Hence Keith and his colleagues want to start small studies, releasing one kilogram of sulfur into the atmosphere and measuring how the particles interact. According to the group, these experiments would cause less chemical change to the atmosphere than one minute of a commercial air flight. “No one rational is concerned about the risk of these experiments; they’re concerned about the message that it sends,” says Keith.
The potentially worrying message is that if we start investing in geoengineering research, and expecting the results to solve climate change, society will not be as driven to reduce its reliance on fossil fuels. Keith pays short shrift to this argument. “People have to grow up,” he says, likening the avoidance of research into geoengineering to refusing cancer patients promising drugs because they might discourage sufferers from quitting smoking.
There are other reasons to be cautious of atmospheric aerosol injections. We might not know the global and long-term effects of the solution until we are too far down the rabbit hole. According to Will Howard at the Australian National University, it’s “not straightforward to predict” the effects of the small-scale experiments proposed by Keith’s team. For example, some models predict that in the long term, the introduction of sulfate particles could unpredictably change rainfall patterns, possibly leading to droughts and floods. Sulfate injections are also not expected to cool the planet uniformly, meaning that some territories might benefit while others suffered under the blanket of sulfur.
“It’s not easy to carry out an experiment on the long-term effects of sulfate injections without full-fledged deployment,” says Howard. And large-scale deployment brings its own problems, possibly leading to what has been compared to a Kafka-like world. According to Howard, sulfate aerosols are relatively quickly removed from the atmosphere by natural chemical processes. So if governments start to depend on sulfate injections to mitigate global warming, scientists will have to continuously spray sulfur into the skies to sustain the cooling effect.

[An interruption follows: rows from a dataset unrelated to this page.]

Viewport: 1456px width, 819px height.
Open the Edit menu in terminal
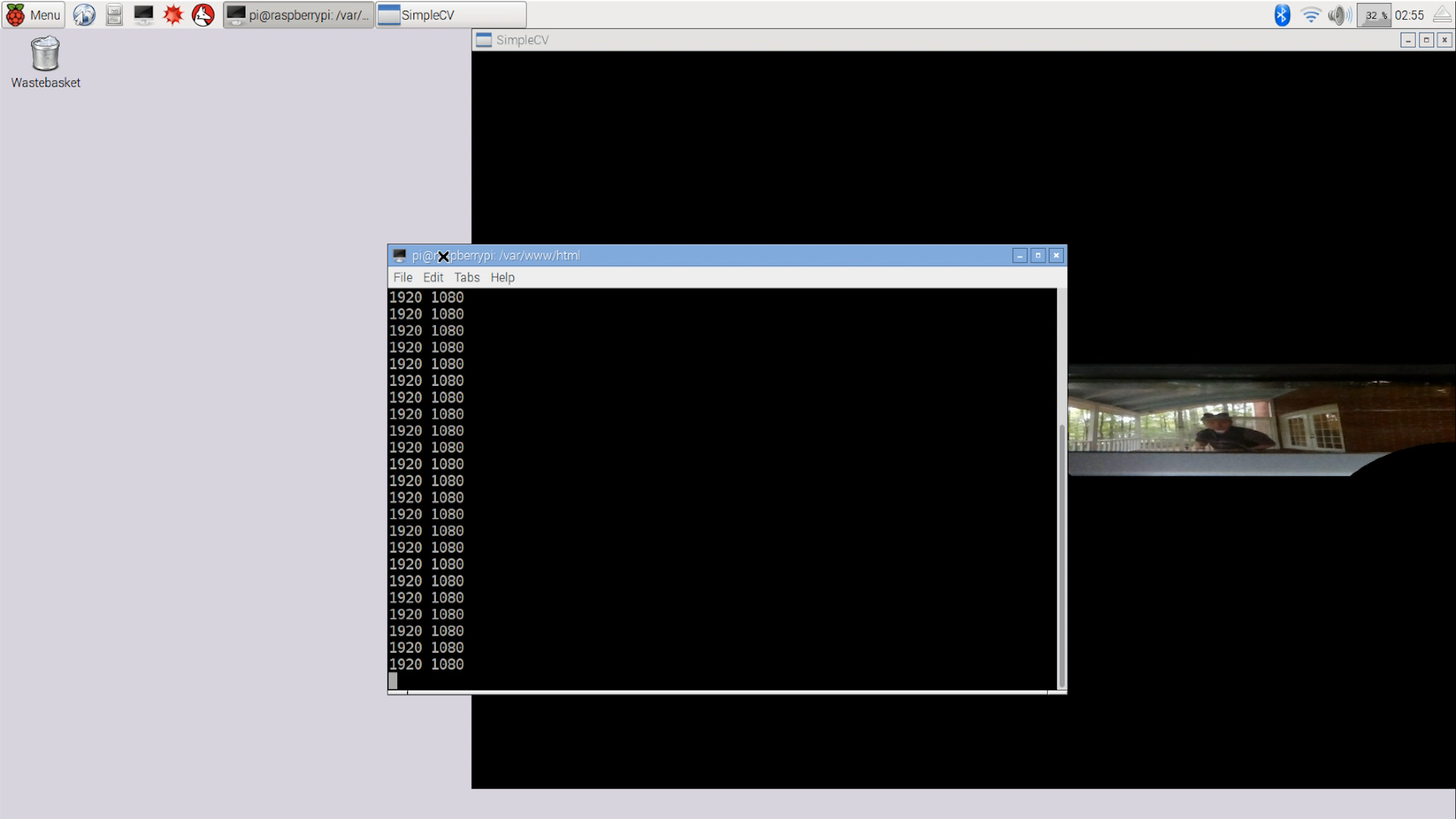pos(433,278)
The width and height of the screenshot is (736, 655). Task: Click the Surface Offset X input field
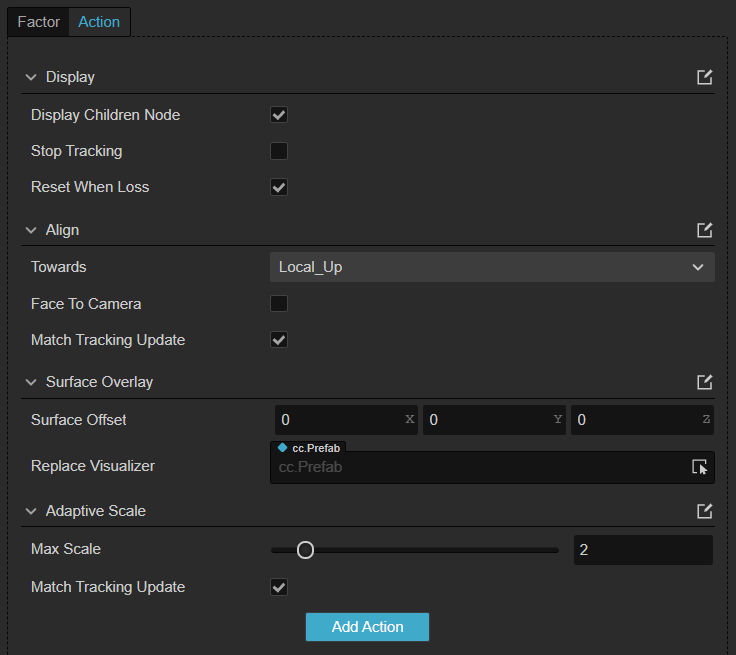pos(338,420)
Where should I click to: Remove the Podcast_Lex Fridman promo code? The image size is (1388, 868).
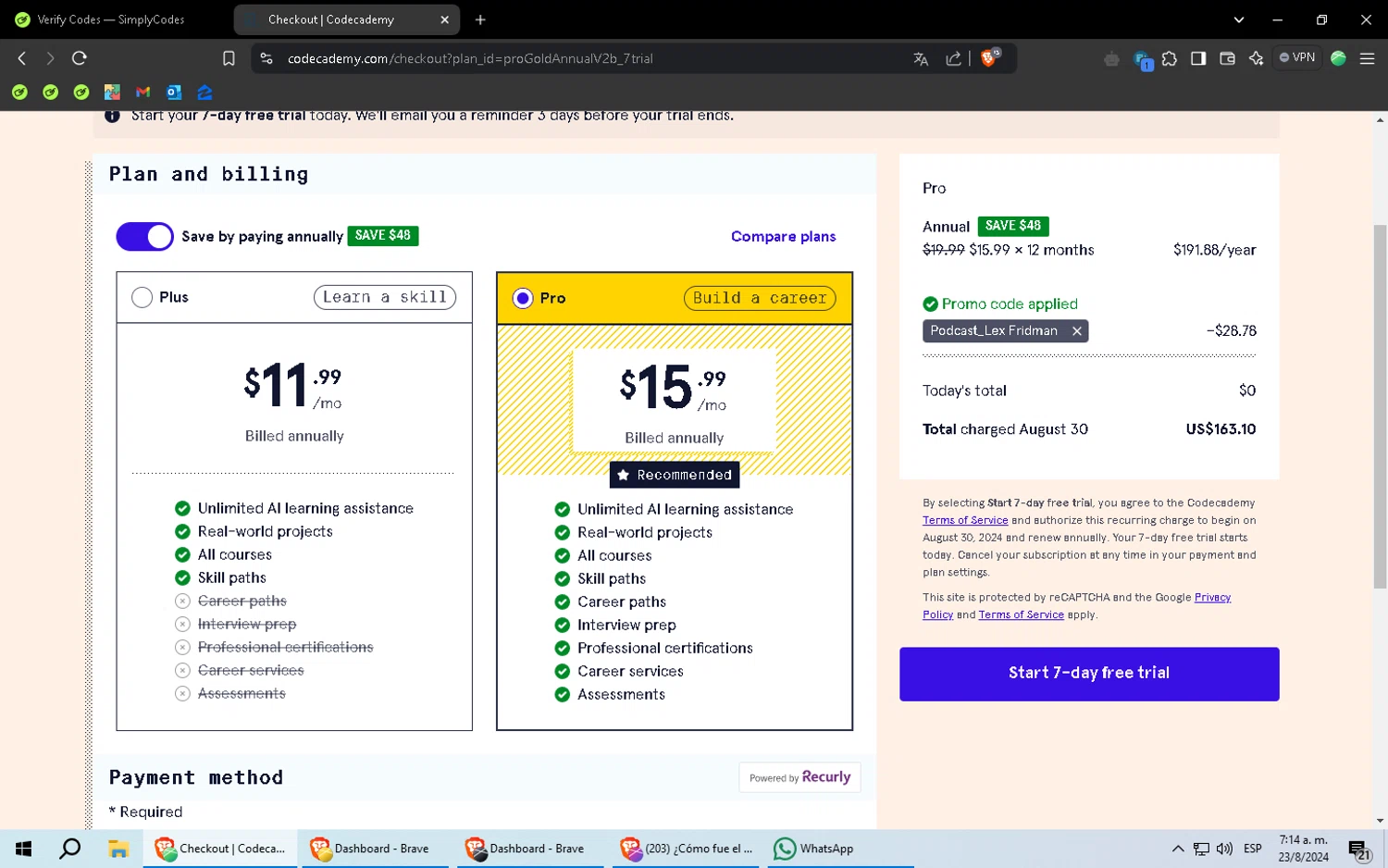(x=1076, y=331)
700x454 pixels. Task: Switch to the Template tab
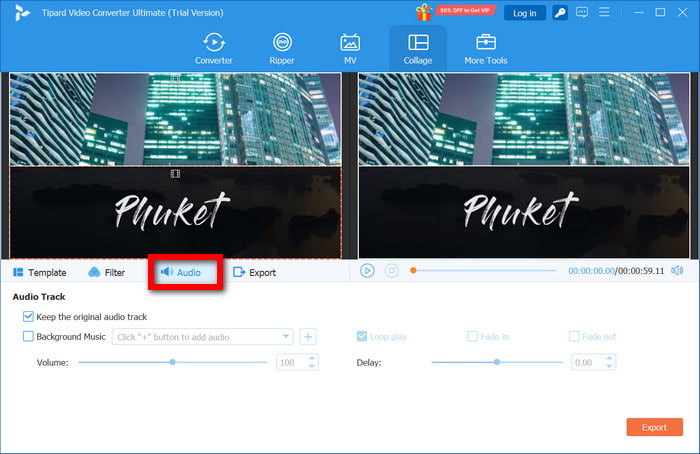point(40,272)

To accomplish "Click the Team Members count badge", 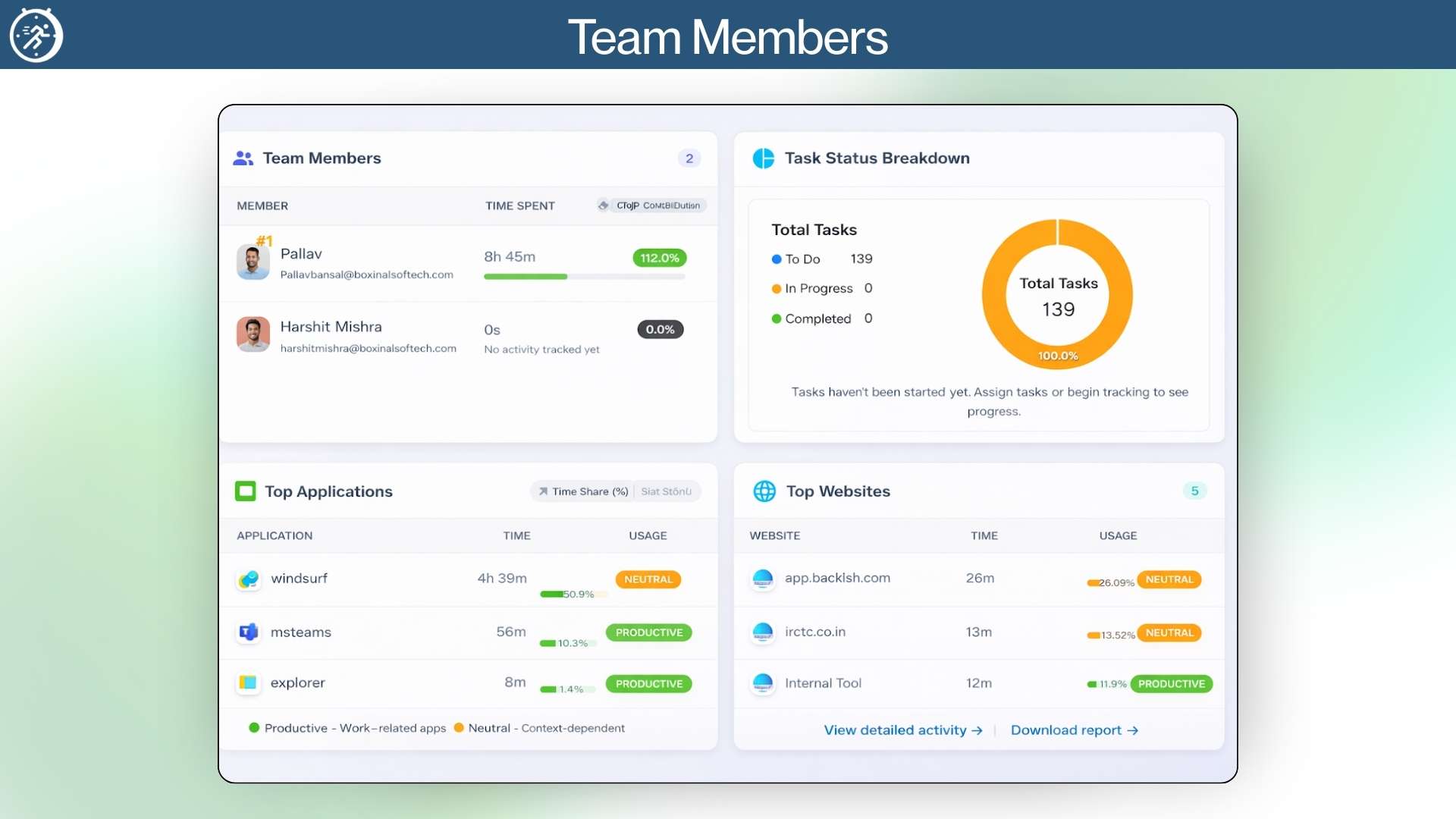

Meanwhile, the source of the global warming, mainly carbon dioxide, would not be removed from the atmosphere. “If you stopped injections, the planet may undergo a surge of heating,” says Falk, “which could be quite catastrophic.”
Steve Gardiner, a professor of philosophy at the University of Washington, is also concerned that major geopolitical powers – those with the capability and willpower – might seek to limit sulfate injections to attempt to protect their own territories solely, with little concern for other nations. Sulfate injections, he says, are far down the list of options that we should be discussing to mitigate climate change.
There are many other schemes on the table. Another experiment proposed by Keith involves spraying seawater through small orifices in clouds in order to brighten them, which would reflect more solar energy out to space. Teams are also investigating plans to sprinkle iron into the sea, to trigger the growth of phytoplankton, tiny marine creatures that naturally capture carbon from the atmosphere. Once the critters die, so the plan goes, they would fall to the ocean floor and lock the greenhouse gas into the nether regions of the seabed.
Other researchers hope to capture greenhouse gases from the skies and inject them back into the rocks from whence they came. Australia has a testing site for storing carbon dioxide in Nirranda South, three hours south-west of Melbourne, which is partly funded by the federal government.
Each plan has its hazards. Dumping iron into the ocean could trigger toxic phytoplankton blooms. Carbon dioxide injected into rocks may eventually bubble up into the atmosphere.
But these scientists tell us that doing nothing is also a hazard.
“You can’t compare the risks of geoengineering to the magical pre-industrial world,” says Keith. “Nobody knows what nature will do once we start these experiments, but we also don’t know what will happen with an atmosphere filled with carbon dioxide.”